**GIVEN TEXT**:
>>>

Data
We compile agricultural research data into groups with similar variables. The table below shows the current groups and the number of original datasets and records in each group. We also show these numbers for the datasets that have a Creative Commons (CC) license. As of 21 November 2024, we have processed 2172 original data sets containing a total of 1,568,759 records.
Group | Datasets | Records | CC-Datasets | CC-Records |
---|---|---|---|---|
agronomy | 198 | 186892 | 156 | 124466 |
pest_disease | 9 | 3303 | 7 | 2671 |
soil_samples | 13 | 17986 | 10 | 13009 |
survey | 30 | 67259 | 13 | 35987 |
varieties | 31 | 20057 | 29 | 19005 |
varieties_cassava | 1472 | 138686 | 1472 | 138680 |
varieties_cowpea | 76 | 23193 | 76 | 23193 |
varieties_maize | 76 | 81811 | 62 | 73052 |
varieties_potato | 55 | 30714 | 53 | 30381 |
varieties_wheat | 212 | 998858 | 4 | 19234 |
Here is a map with all locations for which we have at least one observation.

<<<

**ASSIGNED TASK A**:
From the data page, list every group whose name begins with "varieties_".
**ASSIGNED TASK B**:
According to the data page, on what date had 2172 original data sets been processed?
**ASSIGNED TASK C**:
Rewrite the data page text between "Group | Datasets" and "least one observation.", inclusive, with "observation" swapped for "measurement".

**LISTED ENTRIES**:
>>>

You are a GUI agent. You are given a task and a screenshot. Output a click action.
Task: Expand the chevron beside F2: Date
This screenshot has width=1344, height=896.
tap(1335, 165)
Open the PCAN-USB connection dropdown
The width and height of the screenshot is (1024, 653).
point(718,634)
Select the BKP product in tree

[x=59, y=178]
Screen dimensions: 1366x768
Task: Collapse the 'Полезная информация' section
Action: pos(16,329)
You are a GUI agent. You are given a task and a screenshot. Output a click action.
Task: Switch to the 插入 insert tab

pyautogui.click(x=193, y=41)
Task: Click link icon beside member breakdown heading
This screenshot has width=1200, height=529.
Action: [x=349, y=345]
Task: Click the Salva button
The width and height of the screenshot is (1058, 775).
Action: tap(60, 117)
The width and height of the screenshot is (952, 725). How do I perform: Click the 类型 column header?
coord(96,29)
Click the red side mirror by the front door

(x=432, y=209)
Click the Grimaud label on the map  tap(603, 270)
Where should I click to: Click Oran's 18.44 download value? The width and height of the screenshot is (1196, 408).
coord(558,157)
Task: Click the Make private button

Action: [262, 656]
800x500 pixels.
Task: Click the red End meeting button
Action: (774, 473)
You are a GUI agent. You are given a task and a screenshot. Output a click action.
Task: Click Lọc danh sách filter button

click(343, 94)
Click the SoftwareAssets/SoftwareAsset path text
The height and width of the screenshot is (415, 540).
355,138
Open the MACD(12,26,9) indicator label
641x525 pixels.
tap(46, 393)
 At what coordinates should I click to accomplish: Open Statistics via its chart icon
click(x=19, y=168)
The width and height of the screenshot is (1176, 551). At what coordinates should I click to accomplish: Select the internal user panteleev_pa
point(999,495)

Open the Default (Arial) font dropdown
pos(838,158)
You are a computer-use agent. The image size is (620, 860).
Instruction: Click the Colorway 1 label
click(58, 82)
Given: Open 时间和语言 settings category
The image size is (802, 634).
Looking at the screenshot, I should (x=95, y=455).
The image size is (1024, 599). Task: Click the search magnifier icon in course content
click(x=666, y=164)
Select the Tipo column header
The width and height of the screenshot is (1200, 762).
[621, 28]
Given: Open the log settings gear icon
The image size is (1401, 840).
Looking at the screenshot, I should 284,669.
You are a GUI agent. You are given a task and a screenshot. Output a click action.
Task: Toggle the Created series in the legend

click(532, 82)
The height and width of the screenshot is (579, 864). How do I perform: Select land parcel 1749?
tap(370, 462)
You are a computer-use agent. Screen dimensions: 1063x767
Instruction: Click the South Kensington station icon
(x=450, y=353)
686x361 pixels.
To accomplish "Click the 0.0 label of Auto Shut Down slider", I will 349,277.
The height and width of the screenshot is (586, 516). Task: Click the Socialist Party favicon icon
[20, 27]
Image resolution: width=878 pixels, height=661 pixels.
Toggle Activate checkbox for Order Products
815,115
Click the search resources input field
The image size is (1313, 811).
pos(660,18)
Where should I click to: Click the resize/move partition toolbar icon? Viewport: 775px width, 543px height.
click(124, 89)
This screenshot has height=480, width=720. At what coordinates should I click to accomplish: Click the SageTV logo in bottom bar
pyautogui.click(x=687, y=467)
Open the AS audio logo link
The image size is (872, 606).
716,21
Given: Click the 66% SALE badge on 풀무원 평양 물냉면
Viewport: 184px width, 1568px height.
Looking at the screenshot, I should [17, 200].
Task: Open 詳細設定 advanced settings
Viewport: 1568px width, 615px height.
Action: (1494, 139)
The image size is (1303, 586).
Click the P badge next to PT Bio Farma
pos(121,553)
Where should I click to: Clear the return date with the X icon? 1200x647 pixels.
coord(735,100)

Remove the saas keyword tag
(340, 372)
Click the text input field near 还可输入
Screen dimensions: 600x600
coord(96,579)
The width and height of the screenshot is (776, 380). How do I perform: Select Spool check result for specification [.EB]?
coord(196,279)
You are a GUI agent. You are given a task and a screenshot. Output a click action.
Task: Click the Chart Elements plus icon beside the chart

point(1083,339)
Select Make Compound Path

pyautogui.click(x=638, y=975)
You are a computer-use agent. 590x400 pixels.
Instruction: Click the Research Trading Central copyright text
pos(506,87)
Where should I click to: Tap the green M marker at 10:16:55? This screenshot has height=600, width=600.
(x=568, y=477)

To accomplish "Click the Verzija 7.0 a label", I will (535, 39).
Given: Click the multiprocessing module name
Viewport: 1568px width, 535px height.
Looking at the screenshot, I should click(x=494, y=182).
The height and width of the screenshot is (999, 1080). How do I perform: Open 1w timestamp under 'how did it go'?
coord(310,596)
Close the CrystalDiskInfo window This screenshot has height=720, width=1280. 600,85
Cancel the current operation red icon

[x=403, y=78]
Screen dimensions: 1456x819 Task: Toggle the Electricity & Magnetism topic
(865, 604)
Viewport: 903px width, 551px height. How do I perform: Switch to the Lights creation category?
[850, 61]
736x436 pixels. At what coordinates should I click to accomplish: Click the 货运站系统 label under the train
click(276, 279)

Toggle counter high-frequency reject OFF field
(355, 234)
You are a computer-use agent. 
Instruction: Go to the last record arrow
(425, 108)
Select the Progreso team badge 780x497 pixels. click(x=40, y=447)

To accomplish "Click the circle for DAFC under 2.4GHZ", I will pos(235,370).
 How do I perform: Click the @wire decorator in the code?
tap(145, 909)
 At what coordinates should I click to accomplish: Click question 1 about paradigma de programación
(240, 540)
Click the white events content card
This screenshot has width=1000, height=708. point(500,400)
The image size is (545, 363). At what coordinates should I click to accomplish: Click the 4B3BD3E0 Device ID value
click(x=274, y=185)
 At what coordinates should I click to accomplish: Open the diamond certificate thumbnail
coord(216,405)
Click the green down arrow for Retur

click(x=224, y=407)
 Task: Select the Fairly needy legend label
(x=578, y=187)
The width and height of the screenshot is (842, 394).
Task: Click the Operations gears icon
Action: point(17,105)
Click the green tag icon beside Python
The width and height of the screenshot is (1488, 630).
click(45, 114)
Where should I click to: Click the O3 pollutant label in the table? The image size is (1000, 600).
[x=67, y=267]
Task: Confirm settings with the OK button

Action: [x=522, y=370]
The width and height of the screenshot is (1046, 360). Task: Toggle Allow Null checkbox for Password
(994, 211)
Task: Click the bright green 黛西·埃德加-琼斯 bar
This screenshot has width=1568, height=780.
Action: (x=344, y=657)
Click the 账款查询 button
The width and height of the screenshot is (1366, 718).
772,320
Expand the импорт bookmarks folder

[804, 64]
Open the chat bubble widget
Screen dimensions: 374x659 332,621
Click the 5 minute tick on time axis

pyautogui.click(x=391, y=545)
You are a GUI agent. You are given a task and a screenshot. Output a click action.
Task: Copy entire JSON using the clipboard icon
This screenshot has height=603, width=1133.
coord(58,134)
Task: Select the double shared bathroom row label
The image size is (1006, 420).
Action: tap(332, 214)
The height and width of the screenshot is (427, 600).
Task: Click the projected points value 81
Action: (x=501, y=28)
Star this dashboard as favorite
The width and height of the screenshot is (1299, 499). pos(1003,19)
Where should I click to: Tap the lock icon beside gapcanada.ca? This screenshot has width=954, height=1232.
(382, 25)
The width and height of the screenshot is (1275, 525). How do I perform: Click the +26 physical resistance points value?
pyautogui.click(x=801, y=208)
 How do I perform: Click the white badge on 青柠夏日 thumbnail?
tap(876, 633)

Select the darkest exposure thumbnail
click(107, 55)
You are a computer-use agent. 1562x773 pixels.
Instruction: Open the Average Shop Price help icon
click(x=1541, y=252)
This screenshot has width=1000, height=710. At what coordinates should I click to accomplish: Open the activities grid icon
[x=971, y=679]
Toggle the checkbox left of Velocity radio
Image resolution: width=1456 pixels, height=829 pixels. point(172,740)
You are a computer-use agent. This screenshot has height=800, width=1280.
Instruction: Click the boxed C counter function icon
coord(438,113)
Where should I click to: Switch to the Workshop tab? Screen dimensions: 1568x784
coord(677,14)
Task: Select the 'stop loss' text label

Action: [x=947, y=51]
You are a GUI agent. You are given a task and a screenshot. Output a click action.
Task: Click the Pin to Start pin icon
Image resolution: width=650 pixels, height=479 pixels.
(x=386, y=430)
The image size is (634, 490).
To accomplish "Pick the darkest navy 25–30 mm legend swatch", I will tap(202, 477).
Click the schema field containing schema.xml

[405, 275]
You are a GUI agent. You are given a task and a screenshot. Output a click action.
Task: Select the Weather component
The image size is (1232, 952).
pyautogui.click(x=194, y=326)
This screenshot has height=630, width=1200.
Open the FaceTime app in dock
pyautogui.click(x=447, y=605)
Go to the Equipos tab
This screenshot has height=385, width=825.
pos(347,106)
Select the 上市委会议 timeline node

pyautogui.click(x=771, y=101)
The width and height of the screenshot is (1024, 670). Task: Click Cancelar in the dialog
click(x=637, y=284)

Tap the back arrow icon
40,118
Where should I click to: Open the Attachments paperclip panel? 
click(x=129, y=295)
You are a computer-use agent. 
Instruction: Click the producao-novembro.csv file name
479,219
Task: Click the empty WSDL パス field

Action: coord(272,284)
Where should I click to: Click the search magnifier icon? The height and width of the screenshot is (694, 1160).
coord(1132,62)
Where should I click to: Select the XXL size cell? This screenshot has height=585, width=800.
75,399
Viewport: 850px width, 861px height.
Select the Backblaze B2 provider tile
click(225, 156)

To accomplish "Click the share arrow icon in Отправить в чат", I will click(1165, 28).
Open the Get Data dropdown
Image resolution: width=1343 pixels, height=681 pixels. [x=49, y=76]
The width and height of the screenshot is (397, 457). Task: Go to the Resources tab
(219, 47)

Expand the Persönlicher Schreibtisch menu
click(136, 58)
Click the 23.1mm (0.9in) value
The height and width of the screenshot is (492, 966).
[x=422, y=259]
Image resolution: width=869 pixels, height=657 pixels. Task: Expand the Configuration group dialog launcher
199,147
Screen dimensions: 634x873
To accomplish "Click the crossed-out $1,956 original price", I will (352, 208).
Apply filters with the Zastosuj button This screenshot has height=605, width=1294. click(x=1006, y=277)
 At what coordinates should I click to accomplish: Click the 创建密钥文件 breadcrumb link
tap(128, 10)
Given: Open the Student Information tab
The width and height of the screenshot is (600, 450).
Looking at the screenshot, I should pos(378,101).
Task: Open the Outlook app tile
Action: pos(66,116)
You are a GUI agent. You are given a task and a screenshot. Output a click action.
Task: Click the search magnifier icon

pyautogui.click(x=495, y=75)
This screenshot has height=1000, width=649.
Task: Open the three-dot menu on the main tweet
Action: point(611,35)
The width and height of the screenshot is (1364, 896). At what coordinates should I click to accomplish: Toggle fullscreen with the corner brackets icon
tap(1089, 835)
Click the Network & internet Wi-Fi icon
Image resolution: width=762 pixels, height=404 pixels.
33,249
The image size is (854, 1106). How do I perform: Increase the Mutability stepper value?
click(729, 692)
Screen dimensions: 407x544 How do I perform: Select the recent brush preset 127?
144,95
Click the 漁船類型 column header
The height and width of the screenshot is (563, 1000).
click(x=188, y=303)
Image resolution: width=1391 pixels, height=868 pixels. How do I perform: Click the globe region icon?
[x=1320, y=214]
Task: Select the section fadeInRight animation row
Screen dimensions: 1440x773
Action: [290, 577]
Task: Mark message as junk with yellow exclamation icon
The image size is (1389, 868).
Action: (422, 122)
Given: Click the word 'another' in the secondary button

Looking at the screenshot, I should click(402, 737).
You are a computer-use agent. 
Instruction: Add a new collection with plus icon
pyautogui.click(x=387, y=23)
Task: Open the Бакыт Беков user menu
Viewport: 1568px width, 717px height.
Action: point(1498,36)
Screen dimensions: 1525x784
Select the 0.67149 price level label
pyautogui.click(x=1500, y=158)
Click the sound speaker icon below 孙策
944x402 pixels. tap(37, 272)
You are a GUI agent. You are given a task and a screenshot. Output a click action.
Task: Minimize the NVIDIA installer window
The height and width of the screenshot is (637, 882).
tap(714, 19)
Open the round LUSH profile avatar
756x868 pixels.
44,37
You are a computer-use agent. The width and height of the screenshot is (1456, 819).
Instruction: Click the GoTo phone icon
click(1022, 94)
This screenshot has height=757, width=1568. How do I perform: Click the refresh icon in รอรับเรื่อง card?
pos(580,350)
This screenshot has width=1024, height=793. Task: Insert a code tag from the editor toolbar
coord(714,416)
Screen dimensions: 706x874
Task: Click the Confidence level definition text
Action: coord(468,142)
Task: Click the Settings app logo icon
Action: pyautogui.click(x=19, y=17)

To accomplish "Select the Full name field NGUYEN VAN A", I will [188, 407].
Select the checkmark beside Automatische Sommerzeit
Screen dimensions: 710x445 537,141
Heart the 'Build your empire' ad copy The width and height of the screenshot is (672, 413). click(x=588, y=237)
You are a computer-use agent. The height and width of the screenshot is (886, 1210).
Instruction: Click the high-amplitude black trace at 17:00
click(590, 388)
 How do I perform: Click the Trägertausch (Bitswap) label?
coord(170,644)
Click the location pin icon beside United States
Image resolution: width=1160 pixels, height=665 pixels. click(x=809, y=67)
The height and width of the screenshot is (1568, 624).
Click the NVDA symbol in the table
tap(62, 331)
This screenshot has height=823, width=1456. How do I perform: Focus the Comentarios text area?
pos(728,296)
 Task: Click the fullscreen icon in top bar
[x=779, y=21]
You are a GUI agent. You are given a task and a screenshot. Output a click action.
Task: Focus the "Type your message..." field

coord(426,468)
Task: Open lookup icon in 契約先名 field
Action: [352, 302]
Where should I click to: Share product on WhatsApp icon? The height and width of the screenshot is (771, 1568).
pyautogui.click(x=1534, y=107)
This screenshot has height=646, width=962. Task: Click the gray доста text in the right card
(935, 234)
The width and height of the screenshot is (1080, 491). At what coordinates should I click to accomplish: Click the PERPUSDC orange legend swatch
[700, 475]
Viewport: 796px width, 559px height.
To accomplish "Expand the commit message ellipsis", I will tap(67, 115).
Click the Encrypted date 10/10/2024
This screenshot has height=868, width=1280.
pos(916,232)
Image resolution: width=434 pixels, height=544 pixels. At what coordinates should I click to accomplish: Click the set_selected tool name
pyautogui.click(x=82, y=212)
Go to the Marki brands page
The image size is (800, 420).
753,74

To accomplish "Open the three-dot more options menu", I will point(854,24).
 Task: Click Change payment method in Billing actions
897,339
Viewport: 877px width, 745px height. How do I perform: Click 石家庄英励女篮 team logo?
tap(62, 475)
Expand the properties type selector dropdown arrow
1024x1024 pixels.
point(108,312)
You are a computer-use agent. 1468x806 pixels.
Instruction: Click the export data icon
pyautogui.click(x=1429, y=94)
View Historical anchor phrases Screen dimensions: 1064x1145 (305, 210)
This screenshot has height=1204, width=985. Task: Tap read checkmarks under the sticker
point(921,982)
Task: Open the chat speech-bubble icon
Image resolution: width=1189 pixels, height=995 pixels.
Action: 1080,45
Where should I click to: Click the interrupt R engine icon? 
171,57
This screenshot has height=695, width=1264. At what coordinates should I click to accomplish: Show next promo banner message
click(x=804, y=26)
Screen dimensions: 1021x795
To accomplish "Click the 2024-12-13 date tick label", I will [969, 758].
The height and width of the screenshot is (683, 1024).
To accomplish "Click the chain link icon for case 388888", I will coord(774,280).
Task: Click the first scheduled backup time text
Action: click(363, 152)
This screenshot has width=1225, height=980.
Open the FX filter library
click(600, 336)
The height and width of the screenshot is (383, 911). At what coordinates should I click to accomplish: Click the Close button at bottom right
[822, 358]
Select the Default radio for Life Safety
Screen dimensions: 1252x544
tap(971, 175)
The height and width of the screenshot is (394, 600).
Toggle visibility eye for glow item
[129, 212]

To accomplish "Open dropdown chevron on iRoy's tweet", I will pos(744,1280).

<<<

**REPLY A**:
varieties_cassava, varieties_cowpea, varieties_maize, varieties_potato, varieties_wheat

**REPLY B**:
21 November 2024.

**REPLY C**:
Group | Datasets | Records | CC-Datasets | CC-Records |
---|---|---|---|---|
agronomy | 198 | 186892 | 156 | 124466 |
pest_disease | 9 | 3303 | 7 | 2671 |
soil_samples | 13 | 17986 | 10 | 13009 |
survey | 30 | 67259 | 13 | 35987 |
varieties | 31 | 20057 | 29 | 19005 |
varieties_cassava | 1472 | 138686 | 1472 | 138680 |
varieties_cowpea | 76 | 23193 | 76 | 23193 |
varieties_maize | 76 | 81811 | 62 | 73052 |
varieties_potato | 55 | 30714 | 53 | 30381 |
varieties_wheat | 212 | 998858 | 4 | 19234 |
Here is a map with all locations for which we have at least one measurement.